O período da piracema chega ao fim com um aumento de quase 20% no número de multas aplicadas pela Polícia Ambiental, a maioria por pesca de peixes nativos da região, prática proibida neste período, e por uso de apetrechos inadequados. Ao todo, foram 215 autos de infração lavrados este ano na região, contra 180 no ano passado, segundo balanço divulgado pela Polícia Ambiental na segunda-feira, dia 29, quando chegou ao fim a piracema.

Com as multas, foram arrecadados R$ 160 mil, R$ 50 mil a mais que no ano passado, o que, para o capitão Alessandro Daleck, da Polícia Ambiental, é bom por um lado e ruim por outro. “Do ponto de vista operacional, temos dados muito bons, porém, do ponto de vista da educação ambiental, ainda estamos longe do ideal. Quanto mais infrações a gente tem, mais vemos o desapego das pessoas em relação à questão ambiental”, lamentou o capitão.

A piracema é o período do movimento migratório de peixes no sentido das nascentes dos rios, com o objetivo de se reproduzir. Nessa época do ano, que vai de 1º de novembro a 28 de fevereiro, a pesca de espécies como piapara, dourado, curimba, pintado, piau e pacu é proibida e quem for flagrado capturando esses peixes pode ser multado em R$ 700 mais R$ 21 por quilo de peixe apreendido. Apesar de agora estar liberada a pesca de espécies nativas, ainda há restrições que valem para o ano todo e que os pescadores devem respeitar.

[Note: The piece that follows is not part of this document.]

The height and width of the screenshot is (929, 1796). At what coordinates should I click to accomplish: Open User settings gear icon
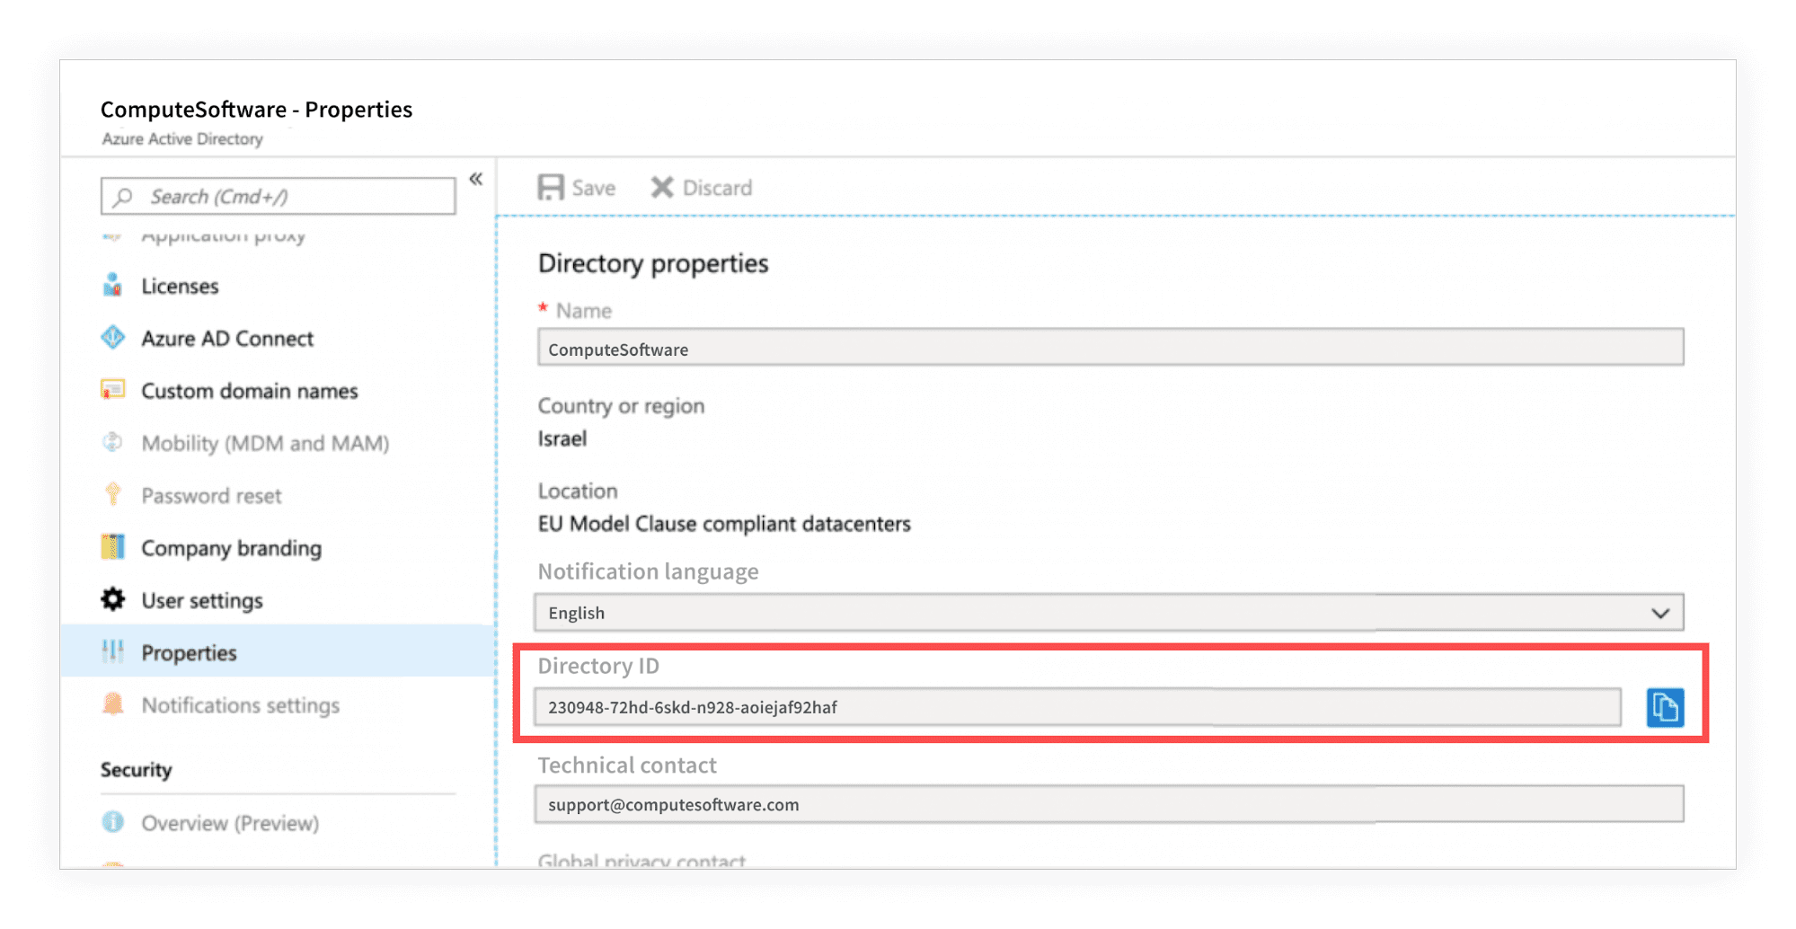(112, 599)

Uma delas é a proibição da pesca de espécies em extinção, como o jaú e a piracanjuba. Pescadores amadores ainda têm um limite de 10 quilos mais um exemplar de pescado em cada pesca. “Isso significa que ele pode pegar 10 quilos de determinada espécie mais um único peixe de outra espécie, que este não entra na contagem dos 10 quilos”, explica o capitão Daleck. Essas regras valem para rios e lagos da região, inclusive para a Represa Municipal de Rio Preto, onde a prática da pesca é comum. O local também tem a pesca de espécies nativas proibida no período da piracema.

 

Arte - Tamanho dos peixes para pesca - 01032016 Clique na imagem para ampliar

O pedreiro José Roberto Ferreira, 58 anos, costuma pescar na Represa, e não sabia das restrições. Acostumado a pescar peixes não-nativos, como taguará, piranhas e lambaris, Ferreira diz que não se viu afetado pelo período da piracema. “Continuei pescando sem problema algum”, afirma. O pescador amador, no entanto, diz que houve fiscalização durante o período. “Os policiais ambientais passavam aqui e perguntavam quais peixes a gente estava pegando.” Outra restrição que continua valendo mesmo fora do período da piracema é em relação ao tamanho dos peixes que são capturados. Há um tamanho mínimo especificado pelo Instituto Brasileiro do Meio Ambiente (Ibama) para cada espécie.

Alexandre Roberto Ferreira, presidente da Colônia de Pescadores dos Grandes Lagos, explica que a restrição é para evitar a pesca predatória e para preservar o ecossistema. “Um peixe, quando fica velho, se reproduz menos e come a desova dos outros peixes. Por isso, ele precisa ser retirado da água; o tamanho mínimo para pesca é quando o peixe atinge essa idade. Antes dele atingir esse tamanho, não se pode retirar o peixe do rio porque ele está em plena atividade reprodutiva”, explica o presidente.

Turismo

Com o fim da piracema, o turismo nas regiões ribeirinhas volta a ser movimentado. Na segunda-feira, cerca de 150 embarcações foram vistas no trecho do rio Grande entre Orindiúva e Icém.